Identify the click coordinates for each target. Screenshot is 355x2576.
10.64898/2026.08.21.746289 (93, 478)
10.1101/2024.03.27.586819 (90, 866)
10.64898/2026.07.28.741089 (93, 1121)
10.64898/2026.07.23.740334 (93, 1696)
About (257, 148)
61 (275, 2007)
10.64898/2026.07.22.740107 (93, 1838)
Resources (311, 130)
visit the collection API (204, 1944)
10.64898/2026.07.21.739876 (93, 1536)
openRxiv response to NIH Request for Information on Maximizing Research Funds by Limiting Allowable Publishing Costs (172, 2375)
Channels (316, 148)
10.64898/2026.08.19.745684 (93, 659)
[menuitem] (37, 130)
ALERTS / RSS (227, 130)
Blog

___

- _WHAT YOU NEED TO DO_
Copy out each line of the data exactly.

- _REPLY TO THE EXERCISE_
Identify the click coordinates for each target. Screenshot is 355x2576.
10.64898/2026.08.21.746289 (93, 478)
10.1101/2024.03.27.586819 (90, 866)
10.64898/2026.07.28.741089 (93, 1121)
10.64898/2026.07.23.740334 (93, 1696)
About (257, 148)
61 (275, 2007)
10.64898/2026.07.22.740107 (93, 1838)
Resources (311, 130)
visit the collection API (204, 1944)
10.64898/2026.07.21.739876 (93, 1536)
openRxiv response to NIH Request for Information on Maximizing Research Funds by Limiting Allowable Publishing Costs (172, 2375)
Channels (316, 148)
10.64898/2026.08.19.745684 (93, 659)
[menuitem] (37, 130)
ALERTS / RSS (227, 130)
Blog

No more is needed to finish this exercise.